Piazza Armerina. Tre volte arrestato, per droga, tre volte rimesso in libertà
Enna-Cronaca - 12/09/2010
Piazza Armerina. Vita difficile per Alessandro Treno, giovane di 20 anni, il quale, condannato per detenzione di droga, è stato arrestato e scarcerato per la terza volta, mentre si attende il risultato dell’appello perché condannato a sedici mesi dal Gup in occasione del giudizio di primo grado. Dopo il terzo arresto ora è libero, con la sola restrizione dell’obbligo di presentazione al commissariato di Ps di Piazza Armerina. Il Gip ha accolto l’istanza presentata dal suo difensore, il penalista Sinuhe Curcuraci, e, quindi, lo ha liberato dai domiciliari. Alessandro Treno fu arrestato dalla polizia armerina nell’agosto 2009 e nel corso di una perquisizione, secondo gli agenti del commissariato, avrebbe nascosto a casa sua al quartiere Canali 20 grammi di hashish, già divisi in dosi e, quindi pronti allo spaccio. Al momento dell’arresto, Treno avrebbe cercato di disfarsi della droga, gettandola dal balcone della sua casa. Il Gip Pasqualino Bruno, ora in pensione, decide di scarcerarlo, dopo pochi giorni, concedendogli i domiciliari. La Procura non accetta questa decisione e presenta ricorso al tribunale del Riesame, che accoglie il ricorso della Procura.
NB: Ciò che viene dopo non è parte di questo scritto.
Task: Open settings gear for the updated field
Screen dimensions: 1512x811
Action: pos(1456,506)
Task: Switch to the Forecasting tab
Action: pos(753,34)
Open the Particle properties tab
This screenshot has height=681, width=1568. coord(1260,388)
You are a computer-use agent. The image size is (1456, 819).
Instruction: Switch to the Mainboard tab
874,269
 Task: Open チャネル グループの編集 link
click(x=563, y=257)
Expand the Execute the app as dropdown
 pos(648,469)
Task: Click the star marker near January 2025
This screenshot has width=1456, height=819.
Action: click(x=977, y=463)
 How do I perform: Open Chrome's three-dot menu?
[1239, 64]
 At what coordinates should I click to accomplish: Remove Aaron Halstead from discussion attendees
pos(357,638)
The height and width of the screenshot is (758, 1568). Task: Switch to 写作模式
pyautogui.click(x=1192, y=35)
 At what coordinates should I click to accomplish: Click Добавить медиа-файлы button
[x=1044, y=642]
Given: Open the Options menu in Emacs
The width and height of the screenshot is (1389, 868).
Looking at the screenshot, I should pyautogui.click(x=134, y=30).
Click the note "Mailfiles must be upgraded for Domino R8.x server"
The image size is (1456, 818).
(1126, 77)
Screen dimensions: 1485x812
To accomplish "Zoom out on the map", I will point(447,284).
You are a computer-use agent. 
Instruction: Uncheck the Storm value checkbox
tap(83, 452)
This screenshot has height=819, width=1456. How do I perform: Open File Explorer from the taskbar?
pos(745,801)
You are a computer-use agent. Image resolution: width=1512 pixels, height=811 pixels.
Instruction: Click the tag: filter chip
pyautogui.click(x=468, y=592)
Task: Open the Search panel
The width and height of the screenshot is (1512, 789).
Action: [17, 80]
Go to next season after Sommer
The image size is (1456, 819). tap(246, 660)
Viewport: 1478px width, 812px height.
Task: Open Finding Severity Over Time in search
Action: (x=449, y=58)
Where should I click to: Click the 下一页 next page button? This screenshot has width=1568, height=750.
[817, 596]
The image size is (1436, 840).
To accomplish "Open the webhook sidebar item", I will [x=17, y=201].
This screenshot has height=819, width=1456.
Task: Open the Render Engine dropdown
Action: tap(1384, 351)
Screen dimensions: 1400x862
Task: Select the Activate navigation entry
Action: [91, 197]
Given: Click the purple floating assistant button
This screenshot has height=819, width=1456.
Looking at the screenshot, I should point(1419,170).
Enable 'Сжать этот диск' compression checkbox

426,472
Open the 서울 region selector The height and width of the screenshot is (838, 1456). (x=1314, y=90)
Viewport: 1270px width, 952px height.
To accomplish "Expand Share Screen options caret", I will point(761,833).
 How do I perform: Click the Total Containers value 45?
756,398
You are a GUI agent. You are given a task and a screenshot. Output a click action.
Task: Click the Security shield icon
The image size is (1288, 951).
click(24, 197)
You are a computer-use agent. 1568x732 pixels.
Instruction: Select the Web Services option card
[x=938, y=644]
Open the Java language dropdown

La difesa ricorre in Cassazione, che conferma la tesi del tribunale Riesame. A febbraio Alessandro Treno torna in carcere. Sinuhe Curcuraci, suo difensore, non molla e presenta una nuova istanza al Gip che nuovamente concede i domiciliari. Nuovo ricorso della Procura al tribunale Riesame, e lo stesso fa la difesa che presenta ricorso in Cassazione, per cui Treno finisce ancora una volta ai domiciliari. Nel frattempo si chiude il processo con una condanna di primo grado a un anno e quattro mesi. Nuova scarcerazione, in attesa del ricorso in appello.